Task requirements:
- 1) In the forum thread about the vanished Gentoo shares, rewrite the passage from "# Gentoo folder" to "the right direction?", changing "file shares" to "network shares".
- 2) According to the forum thread about the vanished Gentoo shares, how much archival data is left to retrieve from the server?
- 3) Using the forum thread about the vanished Gentoo shares, explain why the later replies recommend booting from a live CD or USB.

------ Selected passage

# Gentoo folder shares disappeared after reboot

## TheDenimDuke

Hi all,

I've inherited a Gentoo server with Windows clients connected which is having chronic palpitations.  It generated I/O errors on the file shares and kicked all the clients off.  Unable to open anything, unable to save anything.  After a reboot and fsck it started back up but the file shares are not active.  I can SSH into the server and see the data, but cannot connect any Windows client via server name or ip.  I'm a Linux n00b and I didn't set this server up so I'm not sure where I should be checking?  Started with NFS and am getting a 'permission denied' as root when I try /etc/init.d/nfs start.  Can anyone point me in the right direction?

Thanks.

----------

## Buffoon

You should boot from CD/USB and run fsck on all volumes. I suspect the hard drive might be dying, so running smartctl tests is in order, too. NFS is unlikely used to serve Windows clients.

----------

## TheDenimDuke

Thanks.  Will do.  The disks are dying, and this server is supposed to be decommissioned.  I have most of the data off the server already, but there is some more to get.  Any other ideas about what services I should be checking to get the shares operating again very temporarily?

----------

## pilla

Can you just clone the disks to sane ones and then work with then? Making anything even temporary in dying hardware seems to be a lost cause.

----------

## TheDenimDuke

Thanks Pilla.  When I say temporary, I have about 400GB of archival data left to retrieve from the server.  It's operational and everything seems to be working, but the folder shares aren't active for the Windows clients to connect.  If I can get the shares back online for half an hour that will do it, vs finding additional disks to clone onto.  I don't need to worry about the server after that.  Are there any things I can review to get the shares operational?  Thanks again.

----------

## pilla

TheDenimDuke, how about booting from a Live CD/DVD/USB, mounting the drive and then configuring it to be accessible from your Live setup? Having root in a sane Live will be one thing less to worry about. There are some Live USB images that you can even install new packages and change configurations on the go and keep them throughout reboots.

----------

## Syl20

The more the disks work, the more they will die quickly. Booting from a live CD/USB is a safe choice.

If you want to recover your data, stop immediately working on the server, plug an additional disk (internal or external, no matter) with sufficiently free space it, boot on a live CD/USB, and copy your data from the dying disks to the empty one. You can use several commands like 'cp' or 'rsync' (a better choice, easier to use).

Once your data copied at least one time (the minimum should be two, even three, if these data are important), then you can do all you want with the server.

----------

------------
------ Stored data

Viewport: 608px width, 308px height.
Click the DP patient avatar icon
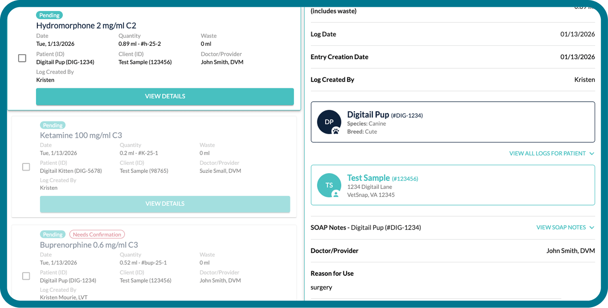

------------

Solutions to the exercise:
- 1)
# Gentoo folder shares disappeared after reboot

## TheDenimDuke

Hi all,

I've inherited a Gentoo server with Windows clients connected which is having chronic palpitations.  It generated I/O errors on the network shares and kicked all the clients off.  Unable to open anything, unable to save anything.  After a reboot and fsck it started back up but the network shares are not active.  I can SSH into the server and see the data, but cannot connect any Windows client via server name or ip.  I'm a Linux n00b and I didn't set this server up so I'm not sure where I should be checking?  Started with NFS and am getting a 'permission denied' as root when I try /etc/init.d/nfs start.  Can anyone point me in the right direction?

- 2) About 400GB.

- 3) The more the dying disks work, the faster they will fail, so booting from a live CD or USB is the safe choice. Having root in a sane live system also removes one thing to worry about.